— TO DO —
When the line containing "Given: Click the gear" appears in the entries below, begin printing there and stop after the line containing "This screenshot has width=767, height=575."; print each of those lines exactly and no other line.

— INPUT FOR THIS TASK —
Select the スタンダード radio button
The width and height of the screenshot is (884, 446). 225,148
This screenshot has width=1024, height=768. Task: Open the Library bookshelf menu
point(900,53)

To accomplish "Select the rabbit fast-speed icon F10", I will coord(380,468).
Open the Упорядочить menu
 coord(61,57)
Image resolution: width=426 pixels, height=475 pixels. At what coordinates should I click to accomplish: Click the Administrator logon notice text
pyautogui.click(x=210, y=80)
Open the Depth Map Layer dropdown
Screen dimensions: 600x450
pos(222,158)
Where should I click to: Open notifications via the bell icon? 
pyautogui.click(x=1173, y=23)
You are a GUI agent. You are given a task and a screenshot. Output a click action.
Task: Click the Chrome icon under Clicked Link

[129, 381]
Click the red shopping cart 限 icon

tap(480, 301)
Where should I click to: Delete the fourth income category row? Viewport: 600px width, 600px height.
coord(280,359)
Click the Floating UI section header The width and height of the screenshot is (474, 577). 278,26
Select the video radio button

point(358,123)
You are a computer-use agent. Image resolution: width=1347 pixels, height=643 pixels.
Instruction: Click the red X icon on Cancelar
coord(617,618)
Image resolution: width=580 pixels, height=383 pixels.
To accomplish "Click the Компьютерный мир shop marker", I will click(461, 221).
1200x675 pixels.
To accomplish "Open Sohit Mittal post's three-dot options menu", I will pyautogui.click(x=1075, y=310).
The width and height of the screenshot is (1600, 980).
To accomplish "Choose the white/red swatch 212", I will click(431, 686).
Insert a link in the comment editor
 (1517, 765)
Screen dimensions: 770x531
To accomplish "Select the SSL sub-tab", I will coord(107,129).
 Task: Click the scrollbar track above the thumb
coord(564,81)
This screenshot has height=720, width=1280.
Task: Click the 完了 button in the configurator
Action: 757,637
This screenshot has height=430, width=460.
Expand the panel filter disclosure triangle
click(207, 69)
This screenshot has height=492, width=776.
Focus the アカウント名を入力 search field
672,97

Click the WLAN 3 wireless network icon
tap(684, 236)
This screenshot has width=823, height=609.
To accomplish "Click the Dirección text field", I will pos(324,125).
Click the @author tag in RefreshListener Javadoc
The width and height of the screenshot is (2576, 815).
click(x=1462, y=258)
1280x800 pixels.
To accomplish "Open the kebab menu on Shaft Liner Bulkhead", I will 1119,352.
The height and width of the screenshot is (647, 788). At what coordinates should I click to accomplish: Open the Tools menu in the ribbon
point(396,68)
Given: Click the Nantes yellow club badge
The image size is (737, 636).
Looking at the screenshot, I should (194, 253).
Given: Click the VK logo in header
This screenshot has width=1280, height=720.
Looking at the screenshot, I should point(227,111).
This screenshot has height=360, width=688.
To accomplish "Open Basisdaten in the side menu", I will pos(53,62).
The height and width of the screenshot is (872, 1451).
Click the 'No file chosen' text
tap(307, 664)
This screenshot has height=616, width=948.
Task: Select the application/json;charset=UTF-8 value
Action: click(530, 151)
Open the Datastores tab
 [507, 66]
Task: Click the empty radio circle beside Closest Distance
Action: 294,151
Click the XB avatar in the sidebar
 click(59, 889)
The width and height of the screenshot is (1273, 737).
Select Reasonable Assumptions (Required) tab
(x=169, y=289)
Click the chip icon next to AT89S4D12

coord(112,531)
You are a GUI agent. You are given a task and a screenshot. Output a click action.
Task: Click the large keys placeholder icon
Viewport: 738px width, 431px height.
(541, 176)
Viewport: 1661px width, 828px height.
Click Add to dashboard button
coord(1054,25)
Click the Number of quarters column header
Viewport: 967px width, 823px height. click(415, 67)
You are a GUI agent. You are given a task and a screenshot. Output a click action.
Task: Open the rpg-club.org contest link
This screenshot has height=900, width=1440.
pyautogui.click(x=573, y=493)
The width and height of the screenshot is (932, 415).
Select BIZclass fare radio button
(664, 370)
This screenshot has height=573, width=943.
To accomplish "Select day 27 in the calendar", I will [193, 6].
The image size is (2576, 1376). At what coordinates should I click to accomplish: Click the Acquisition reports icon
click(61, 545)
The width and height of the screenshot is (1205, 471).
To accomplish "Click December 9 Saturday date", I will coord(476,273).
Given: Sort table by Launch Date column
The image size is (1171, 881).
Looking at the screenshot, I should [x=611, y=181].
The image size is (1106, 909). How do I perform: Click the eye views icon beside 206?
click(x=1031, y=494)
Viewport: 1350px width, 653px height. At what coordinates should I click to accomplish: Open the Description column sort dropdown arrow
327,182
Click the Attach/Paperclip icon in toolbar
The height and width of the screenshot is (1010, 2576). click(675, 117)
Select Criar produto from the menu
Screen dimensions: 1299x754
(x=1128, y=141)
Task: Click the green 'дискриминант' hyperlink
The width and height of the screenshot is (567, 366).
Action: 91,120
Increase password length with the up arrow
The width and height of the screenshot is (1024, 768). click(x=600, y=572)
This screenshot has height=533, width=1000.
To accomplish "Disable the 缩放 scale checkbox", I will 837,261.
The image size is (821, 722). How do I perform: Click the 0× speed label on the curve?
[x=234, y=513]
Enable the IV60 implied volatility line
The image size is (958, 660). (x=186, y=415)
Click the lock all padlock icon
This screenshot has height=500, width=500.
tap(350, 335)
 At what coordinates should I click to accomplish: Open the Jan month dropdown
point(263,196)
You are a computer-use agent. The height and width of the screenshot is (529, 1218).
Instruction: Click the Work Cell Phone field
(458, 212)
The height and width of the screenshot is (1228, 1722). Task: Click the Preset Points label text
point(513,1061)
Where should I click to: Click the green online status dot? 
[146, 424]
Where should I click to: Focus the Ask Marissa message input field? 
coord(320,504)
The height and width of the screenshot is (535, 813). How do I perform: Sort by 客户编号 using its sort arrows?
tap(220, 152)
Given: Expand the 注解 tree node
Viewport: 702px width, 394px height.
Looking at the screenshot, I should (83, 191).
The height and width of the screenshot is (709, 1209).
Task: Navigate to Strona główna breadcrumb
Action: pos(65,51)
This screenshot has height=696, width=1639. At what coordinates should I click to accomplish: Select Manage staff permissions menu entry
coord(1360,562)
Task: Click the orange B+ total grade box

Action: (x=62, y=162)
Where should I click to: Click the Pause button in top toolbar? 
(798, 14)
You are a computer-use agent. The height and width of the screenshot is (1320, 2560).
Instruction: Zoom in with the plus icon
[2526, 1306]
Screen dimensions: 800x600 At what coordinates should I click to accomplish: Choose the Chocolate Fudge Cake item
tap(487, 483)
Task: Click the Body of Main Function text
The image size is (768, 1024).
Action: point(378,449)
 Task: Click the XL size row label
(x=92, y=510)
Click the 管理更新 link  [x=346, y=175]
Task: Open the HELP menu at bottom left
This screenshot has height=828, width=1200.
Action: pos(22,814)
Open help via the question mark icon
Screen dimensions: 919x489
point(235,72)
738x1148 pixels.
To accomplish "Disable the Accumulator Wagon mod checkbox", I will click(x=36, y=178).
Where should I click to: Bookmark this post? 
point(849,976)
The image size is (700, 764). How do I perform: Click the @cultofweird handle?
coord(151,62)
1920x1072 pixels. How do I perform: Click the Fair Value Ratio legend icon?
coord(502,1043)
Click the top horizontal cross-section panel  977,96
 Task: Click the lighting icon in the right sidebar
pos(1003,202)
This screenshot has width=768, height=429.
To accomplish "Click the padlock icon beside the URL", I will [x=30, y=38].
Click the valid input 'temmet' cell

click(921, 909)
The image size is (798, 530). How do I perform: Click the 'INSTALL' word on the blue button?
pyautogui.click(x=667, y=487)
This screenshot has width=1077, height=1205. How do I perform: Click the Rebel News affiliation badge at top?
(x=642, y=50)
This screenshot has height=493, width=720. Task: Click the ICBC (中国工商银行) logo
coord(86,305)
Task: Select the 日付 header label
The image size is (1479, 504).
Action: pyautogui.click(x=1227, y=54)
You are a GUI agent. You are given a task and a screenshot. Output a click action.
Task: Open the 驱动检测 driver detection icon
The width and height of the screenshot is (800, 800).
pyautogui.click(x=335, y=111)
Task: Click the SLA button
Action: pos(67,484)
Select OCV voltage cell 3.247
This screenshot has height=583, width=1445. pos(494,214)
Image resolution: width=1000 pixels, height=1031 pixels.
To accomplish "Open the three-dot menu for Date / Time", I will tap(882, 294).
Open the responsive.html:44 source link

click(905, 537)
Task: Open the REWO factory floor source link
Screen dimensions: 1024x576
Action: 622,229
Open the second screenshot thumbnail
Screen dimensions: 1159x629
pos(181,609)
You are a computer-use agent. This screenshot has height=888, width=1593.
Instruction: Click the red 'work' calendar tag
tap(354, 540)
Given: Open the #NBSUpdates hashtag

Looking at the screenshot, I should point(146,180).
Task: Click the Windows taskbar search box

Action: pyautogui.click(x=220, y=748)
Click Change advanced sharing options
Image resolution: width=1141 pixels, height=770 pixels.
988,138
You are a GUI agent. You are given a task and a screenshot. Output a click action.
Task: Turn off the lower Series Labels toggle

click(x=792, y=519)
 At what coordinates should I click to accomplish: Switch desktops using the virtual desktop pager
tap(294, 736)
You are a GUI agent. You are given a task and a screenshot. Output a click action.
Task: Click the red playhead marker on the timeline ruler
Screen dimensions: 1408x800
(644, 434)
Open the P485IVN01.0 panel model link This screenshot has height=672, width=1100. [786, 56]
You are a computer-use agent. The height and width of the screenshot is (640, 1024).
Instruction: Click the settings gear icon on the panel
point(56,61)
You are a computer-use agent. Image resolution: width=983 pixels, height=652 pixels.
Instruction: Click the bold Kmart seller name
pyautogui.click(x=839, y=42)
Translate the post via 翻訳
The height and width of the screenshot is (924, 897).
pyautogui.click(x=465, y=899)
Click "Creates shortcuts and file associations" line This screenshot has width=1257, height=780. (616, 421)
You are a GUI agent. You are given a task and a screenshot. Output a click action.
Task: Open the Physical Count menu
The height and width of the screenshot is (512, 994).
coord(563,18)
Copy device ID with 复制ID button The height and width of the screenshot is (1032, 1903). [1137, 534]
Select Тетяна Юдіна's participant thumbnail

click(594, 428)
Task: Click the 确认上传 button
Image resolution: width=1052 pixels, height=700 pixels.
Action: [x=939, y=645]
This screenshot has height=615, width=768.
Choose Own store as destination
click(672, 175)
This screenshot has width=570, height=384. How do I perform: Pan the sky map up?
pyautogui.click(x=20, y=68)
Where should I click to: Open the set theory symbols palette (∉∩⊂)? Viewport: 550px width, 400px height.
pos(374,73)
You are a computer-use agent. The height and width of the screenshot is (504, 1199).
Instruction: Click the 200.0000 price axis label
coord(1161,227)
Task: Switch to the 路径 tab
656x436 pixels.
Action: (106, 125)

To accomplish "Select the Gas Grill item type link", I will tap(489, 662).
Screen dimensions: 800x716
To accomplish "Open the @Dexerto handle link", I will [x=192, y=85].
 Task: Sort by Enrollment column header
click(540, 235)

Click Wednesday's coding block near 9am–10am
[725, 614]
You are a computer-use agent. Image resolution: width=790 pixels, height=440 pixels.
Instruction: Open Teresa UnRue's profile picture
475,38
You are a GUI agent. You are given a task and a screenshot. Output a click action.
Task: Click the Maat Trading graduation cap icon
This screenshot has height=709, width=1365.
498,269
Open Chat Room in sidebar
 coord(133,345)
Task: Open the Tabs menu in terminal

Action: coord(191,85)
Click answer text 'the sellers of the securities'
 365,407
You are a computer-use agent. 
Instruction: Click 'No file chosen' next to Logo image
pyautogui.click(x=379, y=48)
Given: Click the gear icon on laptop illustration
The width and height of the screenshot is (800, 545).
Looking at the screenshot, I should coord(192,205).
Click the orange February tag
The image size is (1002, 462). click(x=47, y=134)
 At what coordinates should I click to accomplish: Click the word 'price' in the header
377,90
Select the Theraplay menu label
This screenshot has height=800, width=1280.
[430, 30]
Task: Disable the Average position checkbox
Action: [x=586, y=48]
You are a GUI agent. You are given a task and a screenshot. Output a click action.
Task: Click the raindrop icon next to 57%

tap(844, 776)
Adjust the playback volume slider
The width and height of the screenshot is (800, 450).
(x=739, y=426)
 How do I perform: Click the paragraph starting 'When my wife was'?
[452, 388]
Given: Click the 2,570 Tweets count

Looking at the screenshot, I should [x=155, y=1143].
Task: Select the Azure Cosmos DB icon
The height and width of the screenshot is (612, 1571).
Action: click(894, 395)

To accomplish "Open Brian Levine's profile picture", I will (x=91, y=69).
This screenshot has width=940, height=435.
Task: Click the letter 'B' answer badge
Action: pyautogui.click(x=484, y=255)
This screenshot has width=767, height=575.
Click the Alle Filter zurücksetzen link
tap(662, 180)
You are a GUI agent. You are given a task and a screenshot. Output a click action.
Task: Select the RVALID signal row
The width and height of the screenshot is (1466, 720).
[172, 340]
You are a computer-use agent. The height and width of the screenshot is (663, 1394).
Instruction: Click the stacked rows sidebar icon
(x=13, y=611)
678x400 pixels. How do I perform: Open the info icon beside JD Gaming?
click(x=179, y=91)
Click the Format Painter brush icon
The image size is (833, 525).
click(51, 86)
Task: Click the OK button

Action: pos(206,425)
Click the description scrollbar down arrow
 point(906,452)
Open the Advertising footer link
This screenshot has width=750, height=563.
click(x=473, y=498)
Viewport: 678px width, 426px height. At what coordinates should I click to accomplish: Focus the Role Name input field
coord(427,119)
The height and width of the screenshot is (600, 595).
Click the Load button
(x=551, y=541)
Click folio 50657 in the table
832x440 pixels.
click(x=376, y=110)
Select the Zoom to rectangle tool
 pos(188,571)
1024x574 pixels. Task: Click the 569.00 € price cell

— TASK RESULT —
Given: Click the gear icon on laptop illustration
The width and height of the screenshot is (800, 545).
Looking at the screenshot, I should coord(192,205).
Click the orange February tag
The image size is (1002, 462). click(x=47, y=134)
 At what coordinates should I click to accomplish: Click the word 'price' in the header
377,90
Select the Theraplay menu label
This screenshot has height=800, width=1280.
[430, 30]
Task: Disable the Average position checkbox
Action: [x=586, y=48]
You are a GUI agent. You are given a task and a screenshot. Output a click action.
Task: Click the raindrop icon next to 57%

tap(844, 776)
Adjust the playback volume slider
The width and height of the screenshot is (800, 450).
(x=739, y=426)
 How do I perform: Click the paragraph starting 'When my wife was'?
[452, 388]
Given: Click the 2,570 Tweets count

Looking at the screenshot, I should [x=155, y=1143].
Task: Select the Azure Cosmos DB icon
The height and width of the screenshot is (612, 1571).
Action: click(894, 395)

To accomplish "Open Brian Levine's profile picture", I will (x=91, y=69).
This screenshot has width=940, height=435.
Task: Click the letter 'B' answer badge
Action: pyautogui.click(x=484, y=255)
This screenshot has width=767, height=575.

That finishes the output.